Despite illness, lack of employment and many other things, I am also able to continue with making a mark in this area with my editing the journal Culture and Religion. I hope that others still find this useful and an important part of the professional development of the field. I have been making this journal happen for over ten years now (with the help of many others, in particular Steve Sutcliffe, Paul Tremlett, Stefanie Sinclair and the Routledge editorial team over the years) and have enjoyed much of it for most of the time. But I still feel as new to it as I did when the whole idea of the journal Culture and Religion came together in 1999, and there is a lot more that I would like to do with it.
A professor does need to profess to someone…
The one thing that I miss though – and I think this is the biggest problem for an academic outside of the academy – is teaching. I remember when I entered the process twenty years ago (after three years of PhD study and the years before that of undergraduate study and various life experiences), it came as a surprise to me how much I enjoyed student interaction and engagement.

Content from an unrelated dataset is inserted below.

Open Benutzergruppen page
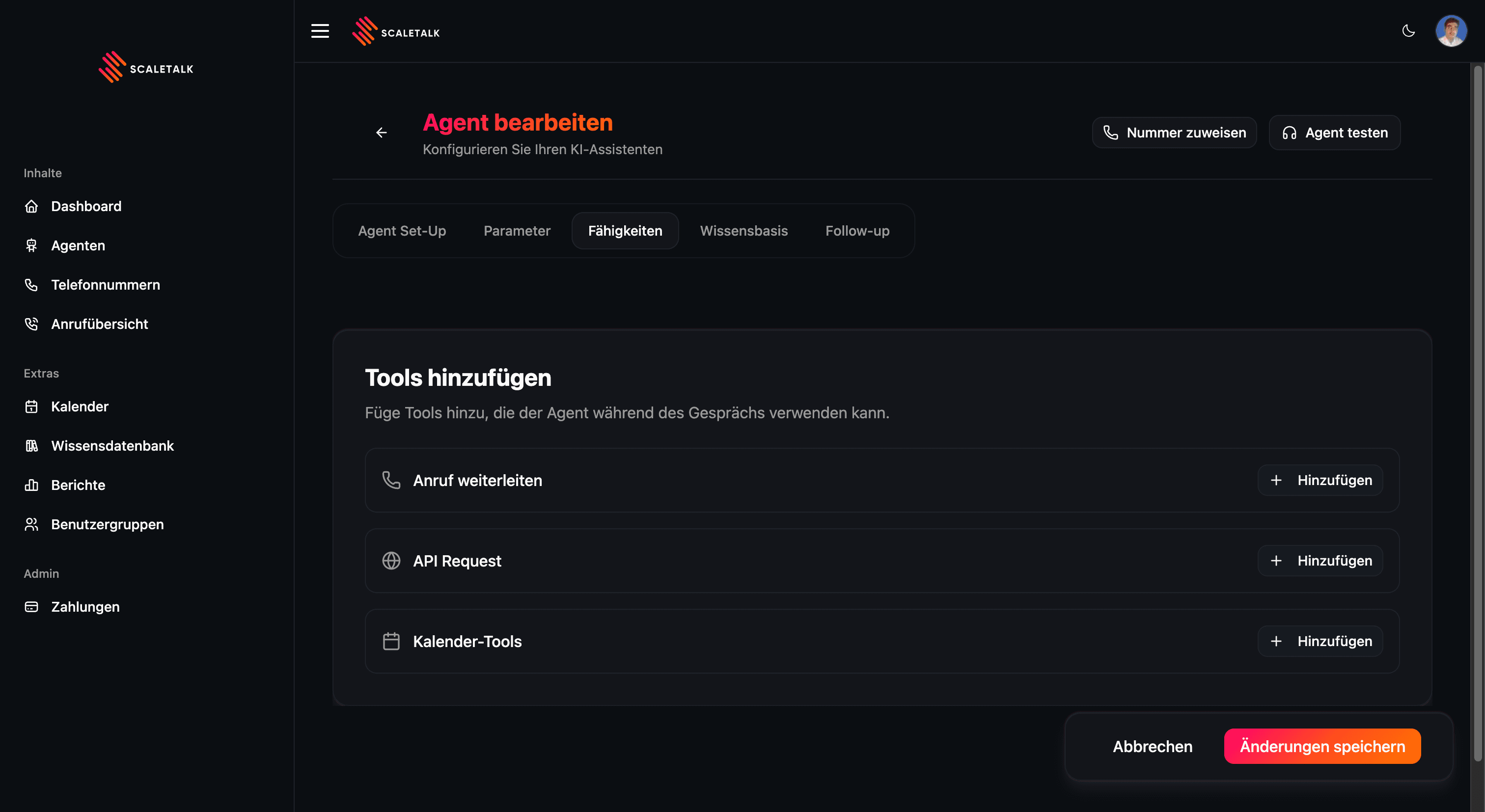 [107, 524]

It is not about the ‘standing in front of a classroom’. It is about meeting with minds, and of two way learning and engagement. I do not miss stacks of essays and exams to read through and grade, and all the pressures of quality assurance that can help and hinder the learning environment. But if you are a scholar then you are within an ocean of thought, that can often make you realise how inconsequential your own particular droplets of thinking are within this wider context.

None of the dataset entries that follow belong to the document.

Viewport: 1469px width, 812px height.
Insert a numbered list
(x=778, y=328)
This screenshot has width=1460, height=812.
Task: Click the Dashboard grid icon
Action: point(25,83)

And yet at the same time, as a teacher (as with a writer) you are not merely an atom or a repository, you are an agent of change. You can helps others to think about the world around them, to see relationships and ideas in new ways, and to think beyond your own limitations of thought and understanding. In doing so you also become changed (unlike an ‘agent’ in its classical sense), as your students themselves become agents of your change and development.
It is great fun, and without it I do not think I could have been a scholar – or at least I could not have been the scholar that I have so far become.

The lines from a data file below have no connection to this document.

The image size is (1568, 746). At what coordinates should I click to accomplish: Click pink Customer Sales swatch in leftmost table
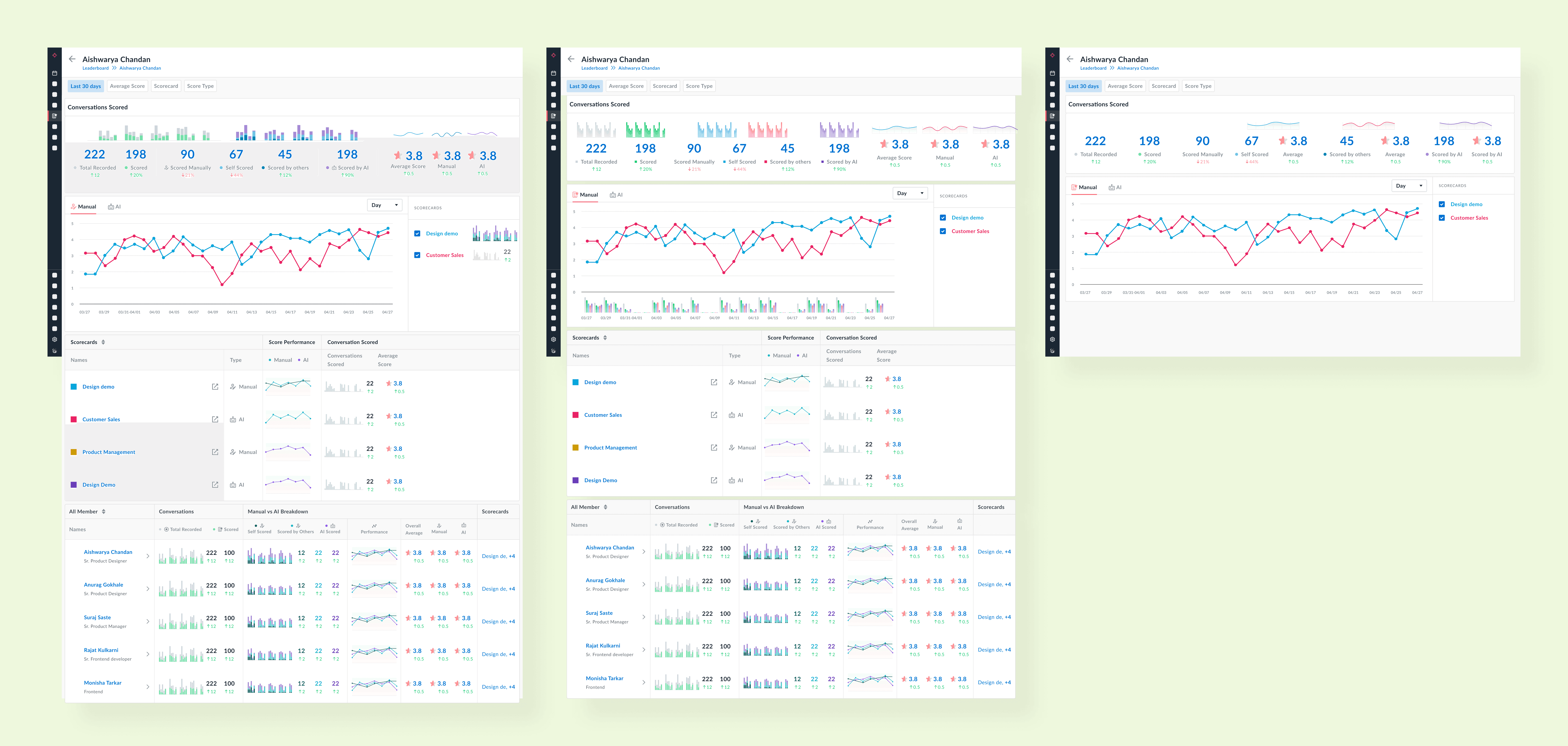74,420
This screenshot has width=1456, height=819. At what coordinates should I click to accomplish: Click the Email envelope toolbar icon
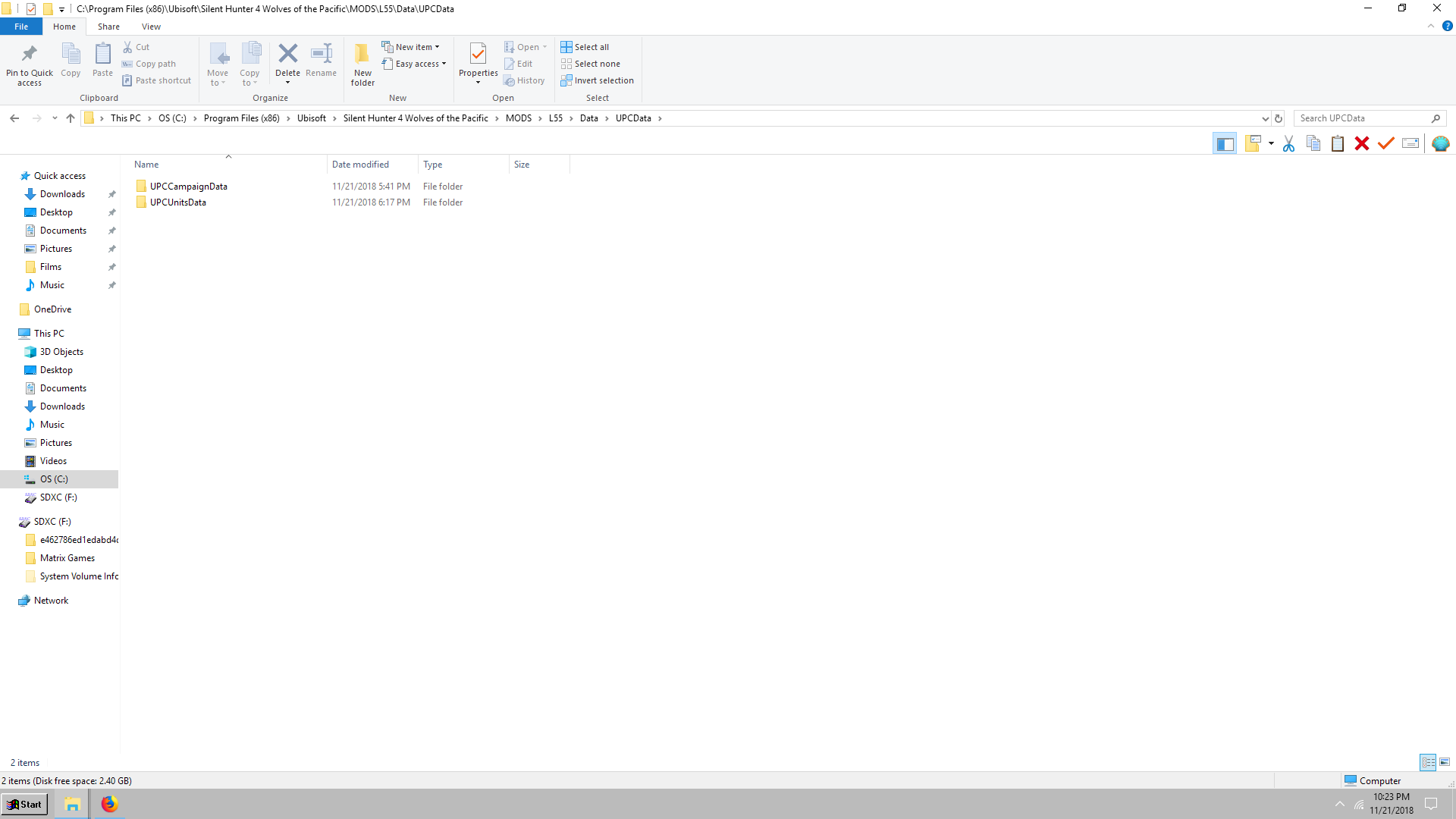1410,143
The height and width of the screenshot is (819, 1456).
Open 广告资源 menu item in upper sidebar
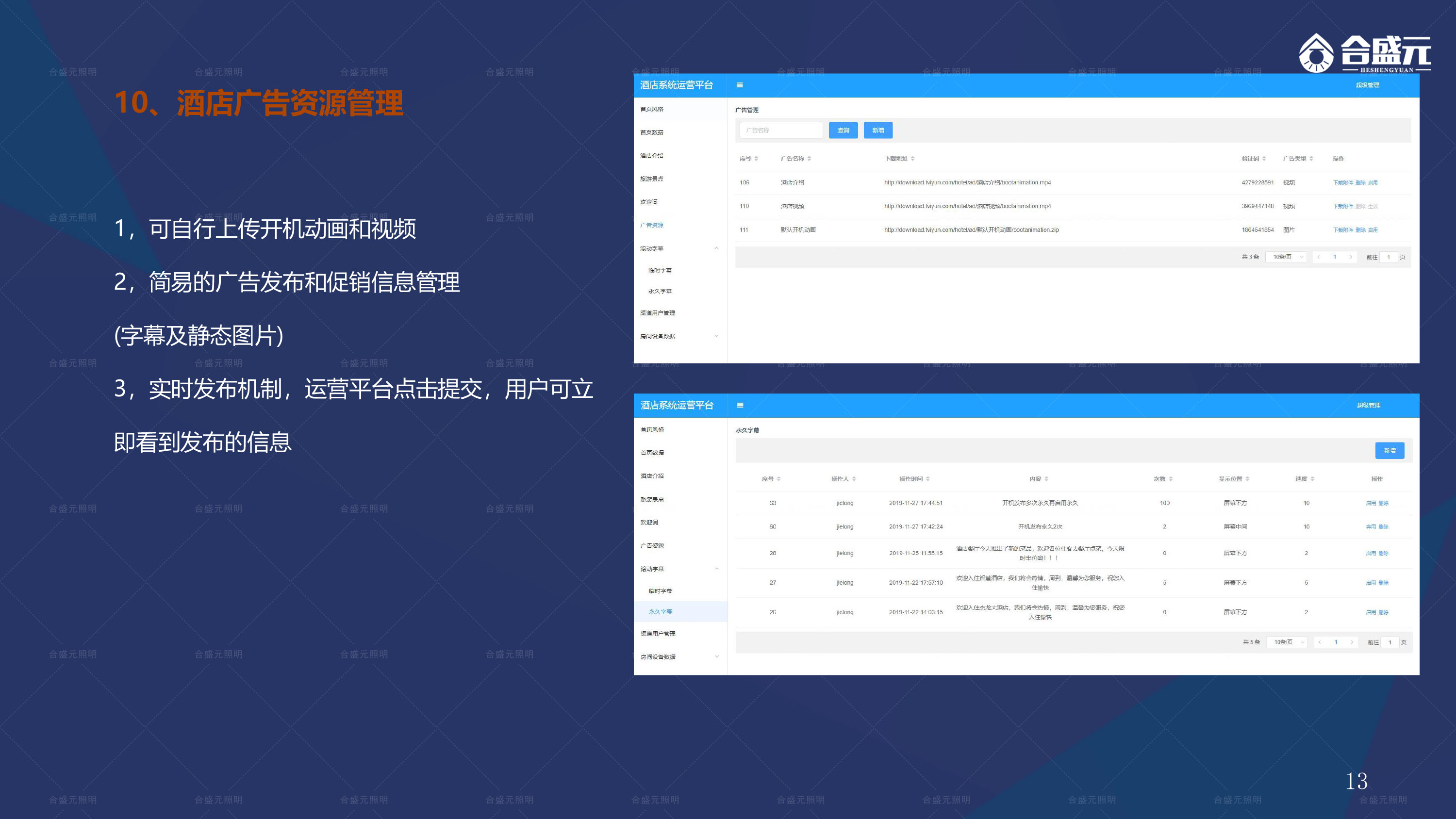pyautogui.click(x=652, y=225)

I am glad to have been standing on the sidelines of the UK REF (the Research Excellence Framework) this time around. I have watched and pitied the harsh institutional and managerial pressures that bear down on scholars from this system.
As someone who has managed, I can appreciate much of the machinery of the system that is required to make it work, and to use it as a means to govern universities as a whole, and help individuals and groups of scholars to grow and develop. But there is much pain that also comes out of this system. After seeing RAEs and REFs and other schemes running over the past 25 years I still cannot say that the benefits of such an approach to the management of research are worth the harm that the systems cause.
The State of Independence
So this is where I am at the moment. I am an academic who is still searching for a way back into the academic world, without any idea of how and where that will happen.
As an scholar who has spent his career trying to understand, and to teach about, the questions of diversity and multiculturalism I still have a lot of thinking to do around my subject. In particular, I am trying to work out what the past couple of years of being on the end of some pernicious discrimination can teach me about the questions and debates that go on around the world on multiculturalism, difference, and Islam. It was quite ironic that it was just after I finished co-writing a chapter on Religion and Controversy with a colleague (Paul Weller) that controversy and religion hit me personally in a nasty way.
I know there is a book to write about this, it will be challenging to me to write, and I hope it will be a challenging read for others.
That is why you can take the scholar out of the academy (sometimes quite literally), but you cannot take the academic out of the scholar.